Thursday, April 26, 2007

Finally a Plan I Can Follow

I've been having a really hard time accepting the fact that I can "memorize" a tactic. I drill it and drill it but then review it several days later and go completly blank ... no idea how to solve it. So I decided that I need to review previously covered problems. As I started to review I found that all my time was being spent on review and that I didn't have time to cover new problems ... it's like I'm an over-worked piece!

I decided to divide all 1039 problems by 7 (days a week).
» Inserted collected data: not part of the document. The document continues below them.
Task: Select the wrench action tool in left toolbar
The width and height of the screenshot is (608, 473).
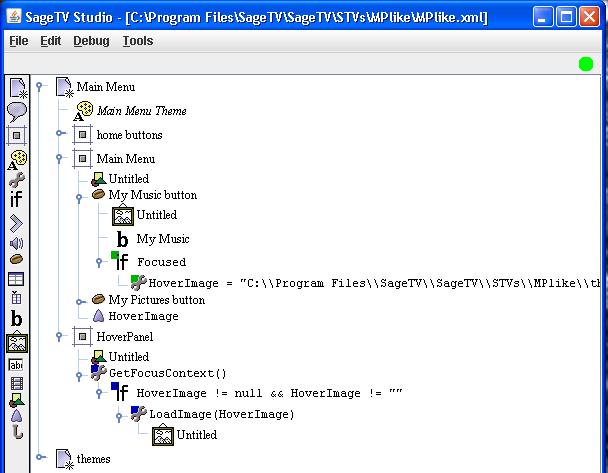Action: click(x=17, y=180)
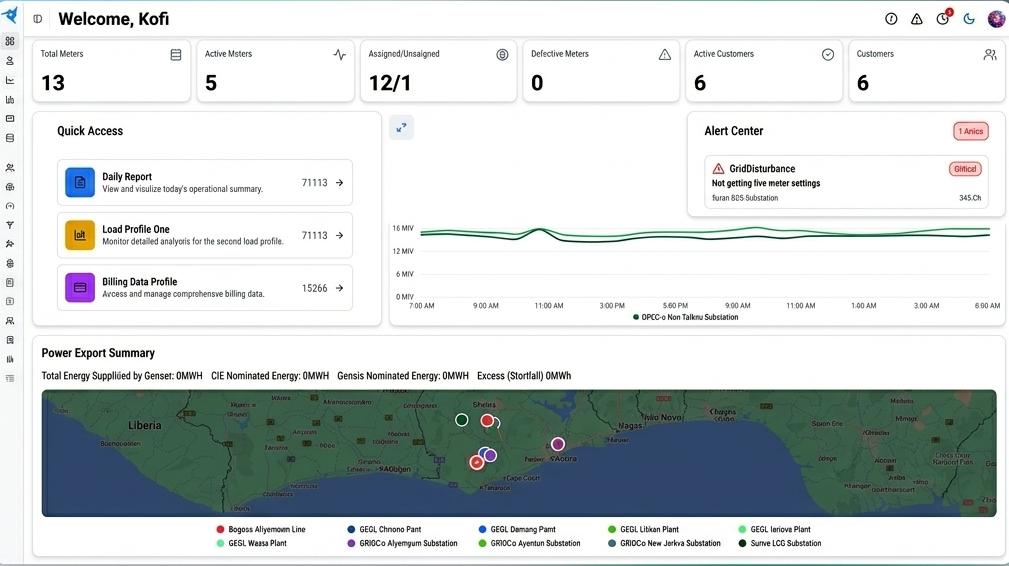Expand the chart to fullscreen
Image resolution: width=1009 pixels, height=566 pixels.
pyautogui.click(x=401, y=127)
This came about to be 148. To make things even, I say 150. Now I'm reviewing all the problems at least once a week and I have time to study and memorize new problems.
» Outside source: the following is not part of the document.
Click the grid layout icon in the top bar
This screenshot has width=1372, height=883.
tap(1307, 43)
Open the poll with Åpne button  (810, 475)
Generally the schedule will go like this:
Sun: 1-150
Mon: 151-300
Tue: 301-396 (396 is the last "memorized" problem)
Wed: 397-410 (adding new problems)
Thu: 397-420 (review new and adding more new problems)
Fri: 397-430 (review new and adding more new problems)
Sat: 397-440 (review new and adding more new problems)

Sunday I start over with 1-110. Eventually Tuesday will be 301-450 and then I'll only have Wednesday through Saturday to add new problems. I think you get the drift.

Assuming I keep up every day with this pace, which is completly do-able, then I'll finish around the 3rd week of September.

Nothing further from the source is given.